_GOAL OF THE EXERCISE_. Your job is to return every line in the data holding the string "agent".

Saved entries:
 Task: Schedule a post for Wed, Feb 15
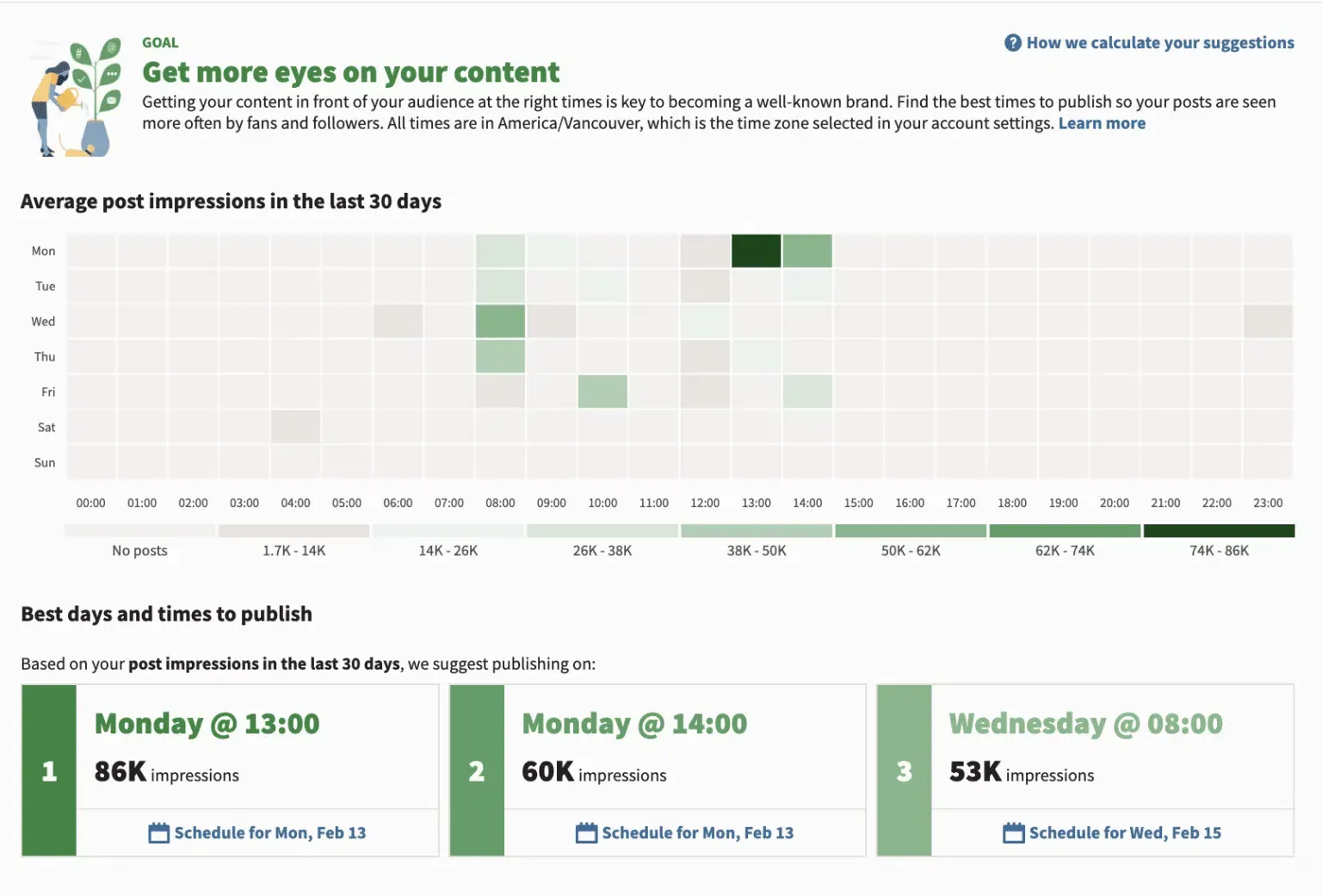1125,832
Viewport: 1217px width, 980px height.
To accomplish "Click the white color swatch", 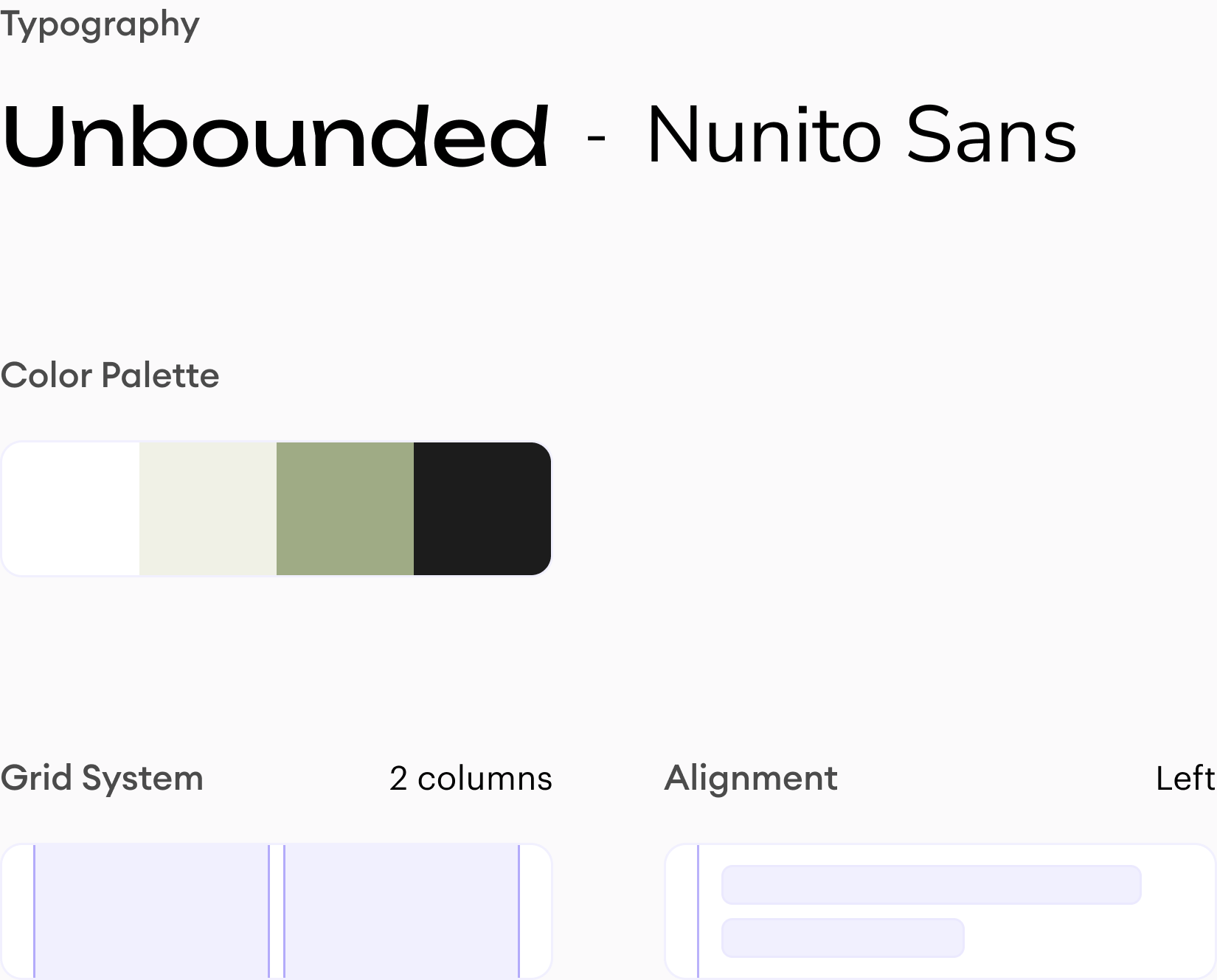I will click(x=71, y=509).
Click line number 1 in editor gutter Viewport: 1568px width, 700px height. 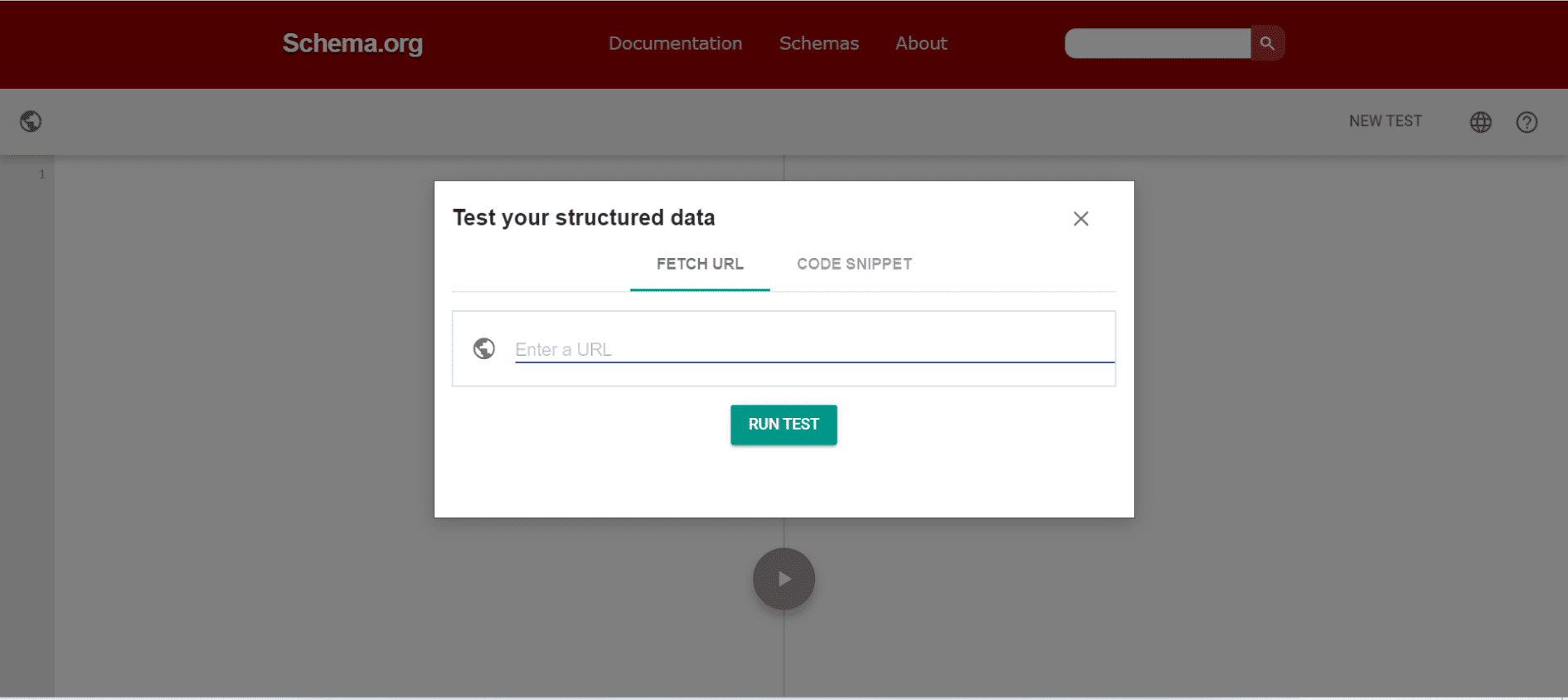(x=41, y=174)
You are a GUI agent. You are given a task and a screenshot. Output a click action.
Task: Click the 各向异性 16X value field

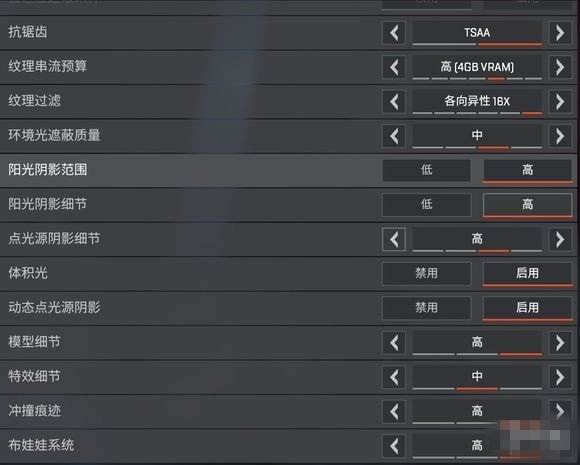(477, 101)
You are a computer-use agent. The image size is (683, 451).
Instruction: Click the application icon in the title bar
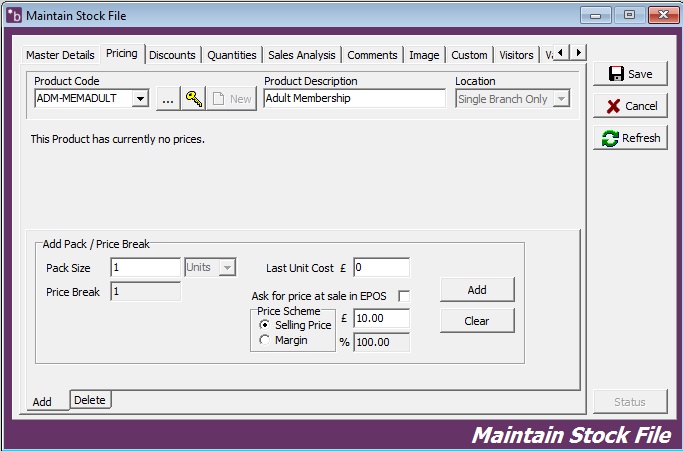tap(14, 15)
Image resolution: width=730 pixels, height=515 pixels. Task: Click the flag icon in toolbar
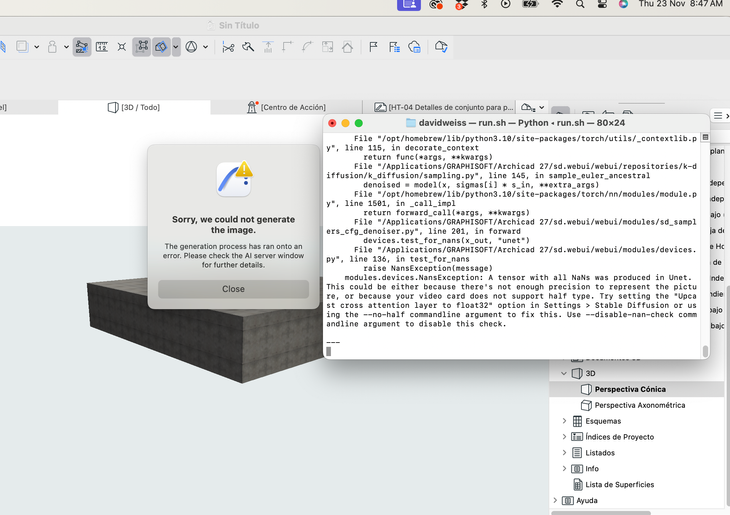click(x=373, y=47)
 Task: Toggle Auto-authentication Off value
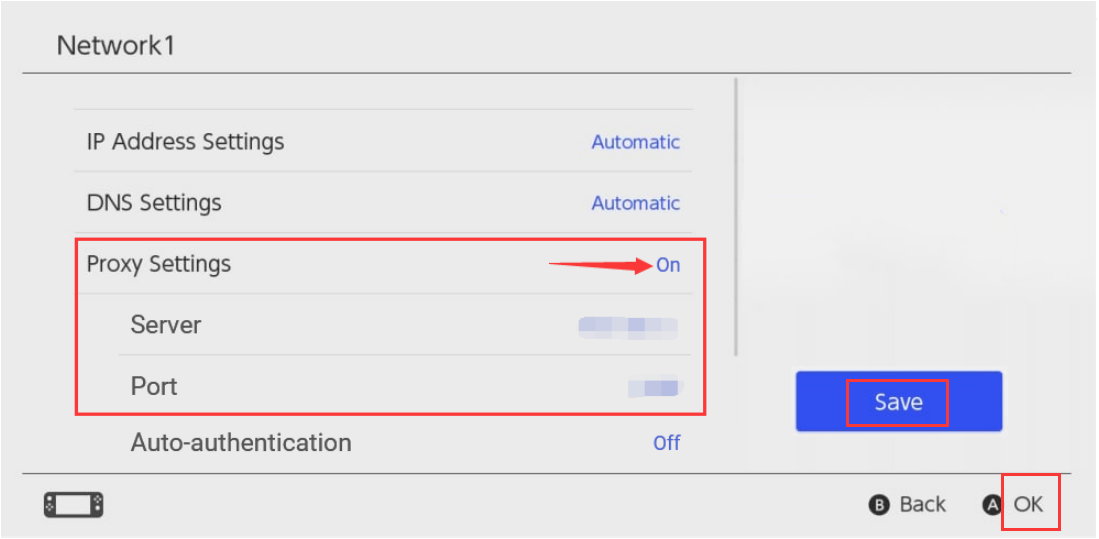point(667,443)
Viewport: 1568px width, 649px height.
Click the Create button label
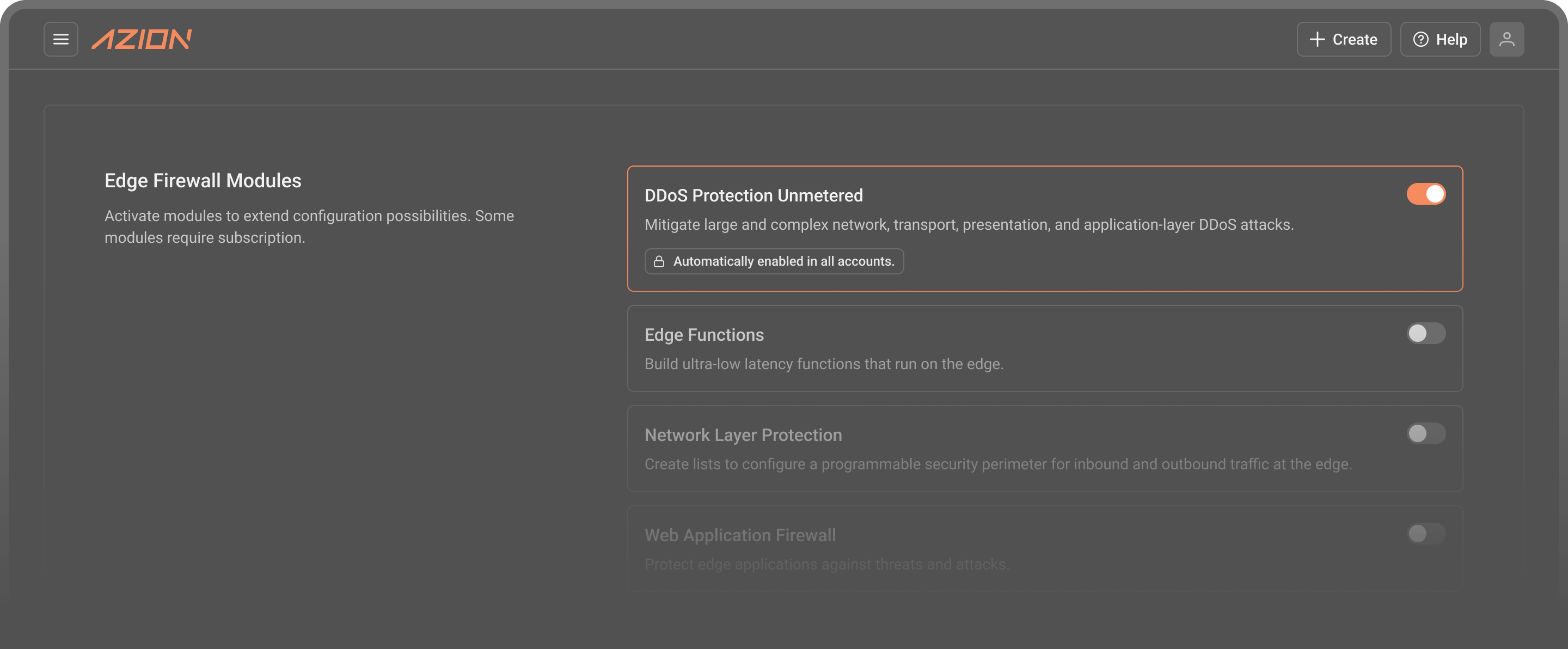click(1355, 40)
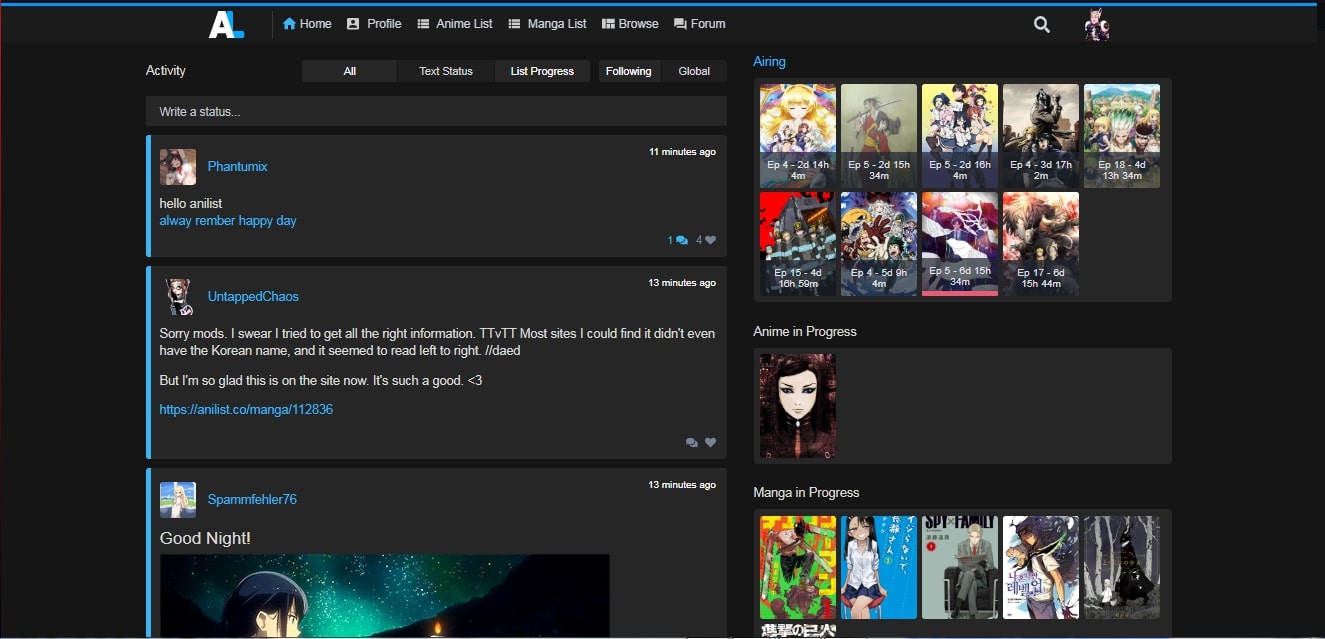
Task: Go to the Forum page
Action: coord(699,24)
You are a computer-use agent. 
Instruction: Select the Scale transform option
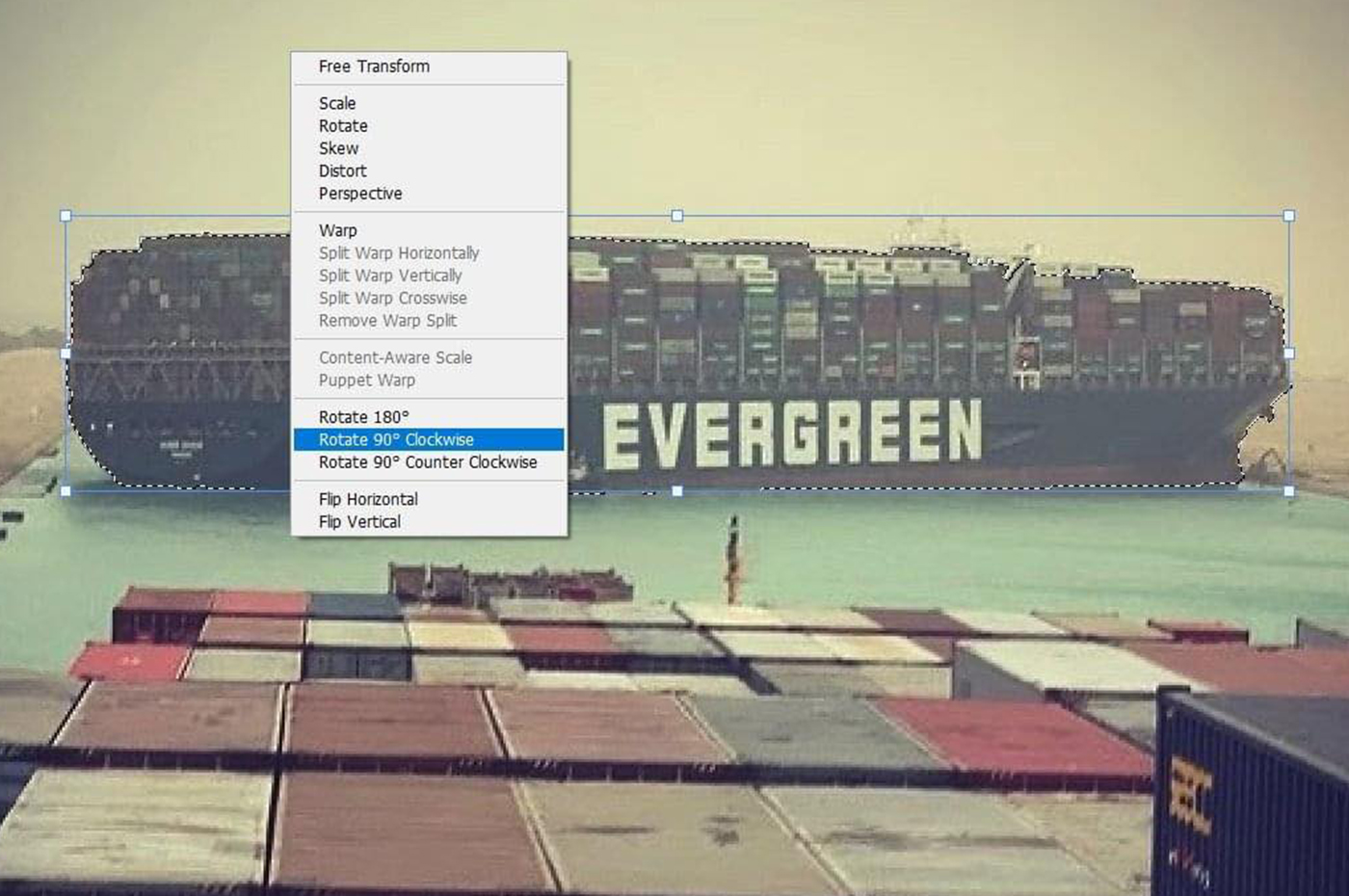[x=337, y=103]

_TASK OUTPUT_.
You are a GUI agent. You are given a task and a screenshot. Output a click action.
You are a computer-use agent. The image size is (683, 451).
You are a computer-use agent. 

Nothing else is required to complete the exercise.